I don't think the psychological benefit of that is literally the practice of folding something in a certain way or meticulously trying to organize a drawer in a certain way. – Christopher Davids, Ph.D., assistant professor of psychology, Westminster College
An article published by The Atlantic, “‘Tidying Up With Marie Kondo’ Isn’t Really a Makeover Show,” addressed this mindset of non-judgment. Author Sarah Archer says that although the Netflix series is outwardly about tidying up, it's really about empathy instead of judgment — an empathy for the things around us that naturally blossoms into appreciation for the people surrounding us.
Archer writes, “There’s no sense of competition, and the ostensible makeover at the heart of every episode simply involves regular people becoming happier and more at ease in their own home. Kondo doesn’t scold, shame or criticize. Things spark joy or they don’t, and it’s fine either way.”
According to Davids, the motives behind the method are probably more important than the specific process.
“I don't think the psychological benefit of that is literally the practice of folding something in a certain way or meticulously trying to organize a drawer in a certain way,” he said.

It just looks better
Beyond the mental and social benefits, tidying also has the obvious aesthetic appeal. In the past five years, designs have moved toward minimalism, according to LaMar Lisman, an interior designer and founder of Lisman Studios Interior Design in Midvale. Lisman said that in Utah specifically, he has seen more requests for clean interiors and less excess.
“We really have stepped away from all the clutter, and froufrou and overdone rooms,” Lisman said.
In “How to Choose Happiness,” an opinion piece for The New York Times, Kondo attempts to explain this more minimal trend.

“We live in a disorganized and chaotic world, much of it outside our control,” Kondo wrote. “As people’s buying habits shift and technology moves most everything to the cloud, people have been valuing experiences over material things. Some have even pointed out that we may have reached a critical point in terms of mass consumption — we’ve reached peak stuff.”
Lisman has seen this critical point and need for change in his clients.
“We're seeing our clients coming to us now and saying ‘I need to change, I need simplicity, I need uniformity, I need function, but I still want it to be beautiful,'” Lisman said.
Lisman has also seen a shift in why people buy furniture. In the past, he said, people bought furniture and housewares with the intention of passing them on to future generations. This mindset is going away as people focus more on what brings them joy in the present.

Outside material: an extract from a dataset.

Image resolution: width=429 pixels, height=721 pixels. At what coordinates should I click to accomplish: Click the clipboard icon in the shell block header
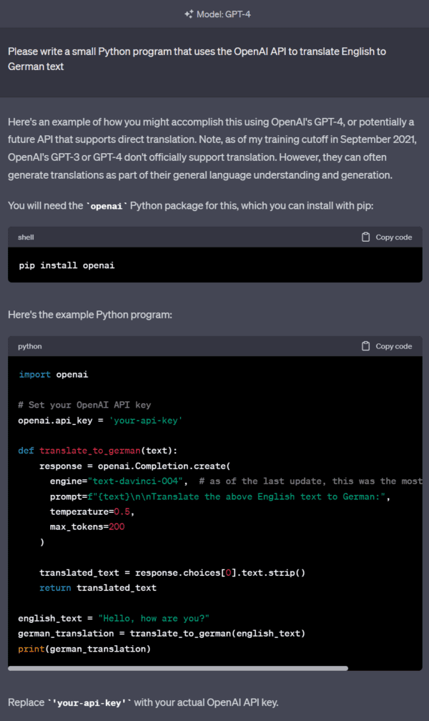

“It's more about fulfilling our own needs, which I think is good, very healthy,” he added. “It's OK to say, ‘That's not for me. I don't want these things. Thank you, I'm glad grandma loved it but I don't want it.’ … It all ties in with … getting rid of clutter in our lives, to just help us breathe and feel free and open to live in our space.”
Despite its simple premise, Kondo's show and accompanying ethos have struck a chord. It seems many have reached a point of overload — and if simplifying their lives starts with their closets, then they're willing to try.
As Davids put it, “Whether it's a physical clutter or mental clutter, those are things that can drag with us.”